Amazon tiene millones de clientes en todo el mundo. Necesita albergar una gran cantidad de información, y los equipos de la empresa deben poder acceder a ella de forma rápida y segura. Por ello, Amazon utiliza el Big Data para disponer de datos de pago, direcciones, y demás información relevante de sus clientes.

Seguramente te ha sorprendido lo pertinentes que eran los anuncios de Amazon en alguna ocasión. La tecnología Big Data les permite serlo. El hecho es que utilizan estas bases de datos para generar predicciones de compra específicas por cliente.

Netflix

¿Te has preguntado cómo crea Netflix sus series de éxito? Su proceso creativo depende mucho del Big Data. Éxitos de audiencia como House of Cards o Stranger Things surgieron a partir del estudio de preferencias de sus clientes. Gracias al Big Data, Netflix descubre cuáles son los temas y protagonistas preferidos por la audiencia. Una vez analizada la información, crean contenido con los protagonistas y tramas preferidas por los consumidores.

American Express

American Express utiliza Big Data para mejorar su gestión interna. Gracias a esta tecnología son capaces de descubrir patrones de fidelidad y consumo de sus clientes. De esta forma, pueden premiar a sus mejores clientes con promociones, nuevas tarifas, etc. 

En resumen…

La información es poder. Trabajar con Big Data permite gestionar y analizar grandes cantidades de datos. Para muchas organizaciones, tener acceso a información organizada con Big Data implica obtener respuestas a preguntas que, incluso en algunos casos, no sabían que tenían a su alcance.

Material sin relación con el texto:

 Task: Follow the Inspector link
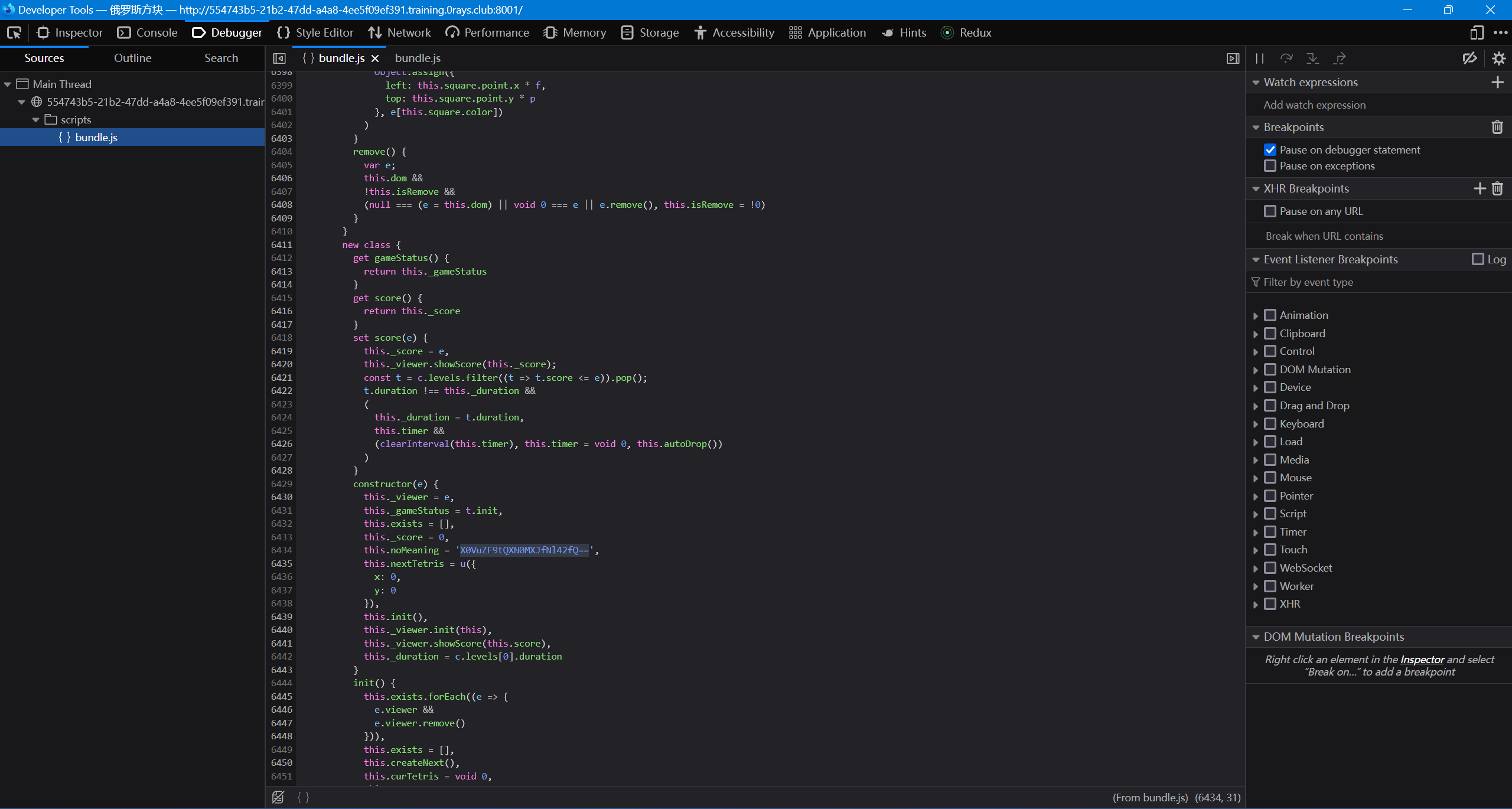tap(1422, 660)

A la hora de tomar decisiones se intenta tener la mayor cantidad de información posible, es así como se pueden idear mejores estrategias dentro del mundo de la empresa. Por eso estas herramientas son tan importantes en el futuro.

Como sabes, las personas generamos información cada día. Esta es clave para muchos sectores de la empresa: marketing, ventas, administración, etc. Además, se sabe que el Big Data puede ser implementado en casi todos los sistemas productivos de las economías desarrolladas.

Para la publicidad, el Big Data es fundamental. El desarrollo de campañas en redes sociales, programática o en buscadores (entre otras muchas opciones) requiere de información actualizada y con un flujo constante. Además de publicidad, el Big Data es vital a día de hoy en otros muchos sectores como el sanitario, financiero, turismo, retail, seguridad, criptodivisas, etc.